TASK OBJECTIVE :: Reproduce every record below word for word and include no pictures.

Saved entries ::
»»
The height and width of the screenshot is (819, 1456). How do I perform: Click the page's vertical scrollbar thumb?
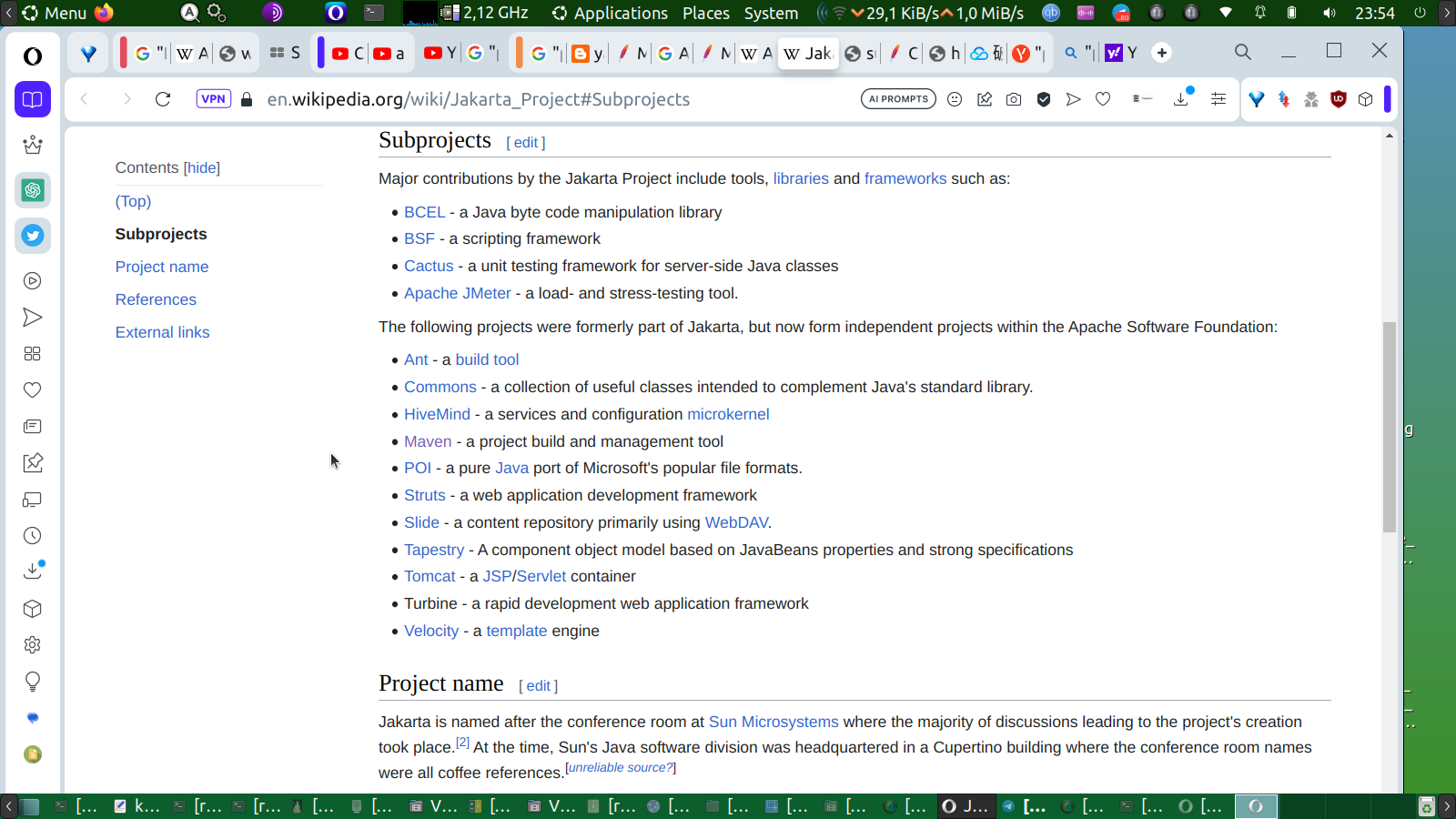(1389, 426)
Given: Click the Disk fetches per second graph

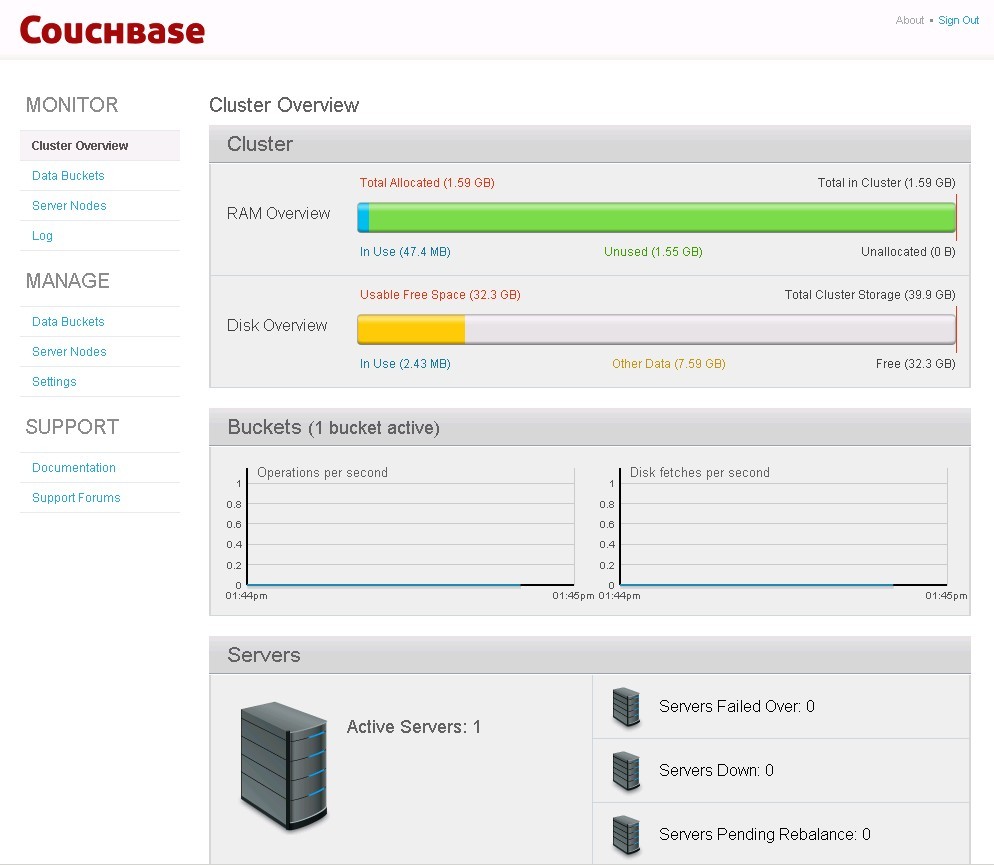Looking at the screenshot, I should pos(783,530).
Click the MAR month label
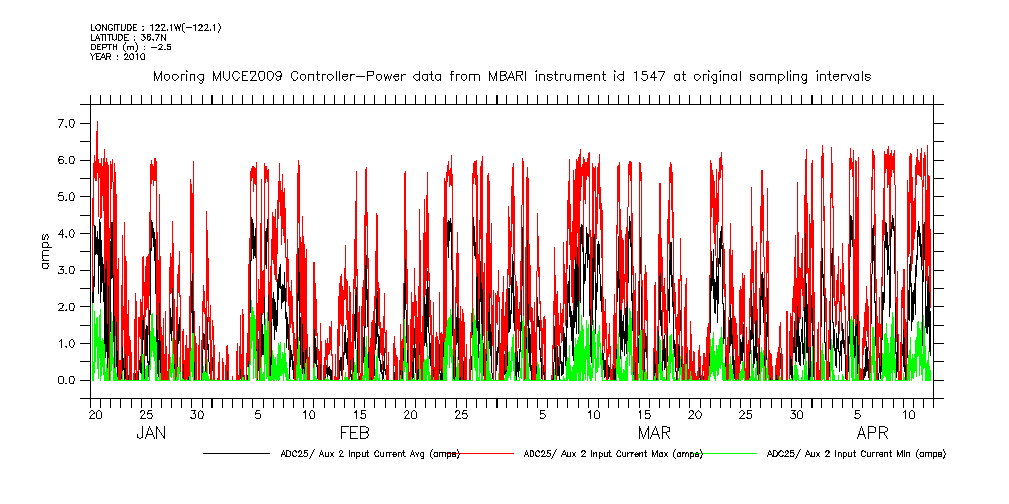1009x504 pixels. pyautogui.click(x=654, y=434)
««
EXERCISE SOLUTION ::
The height and width of the screenshot is (819, 1456). How do I perform: Click the page's vertical scrollbar thumb?
(1389, 426)
Given: Click the Disk fetches per second graph

Looking at the screenshot, I should pos(783,530).
Click the MAR month label
1009x504 pixels. pyautogui.click(x=654, y=434)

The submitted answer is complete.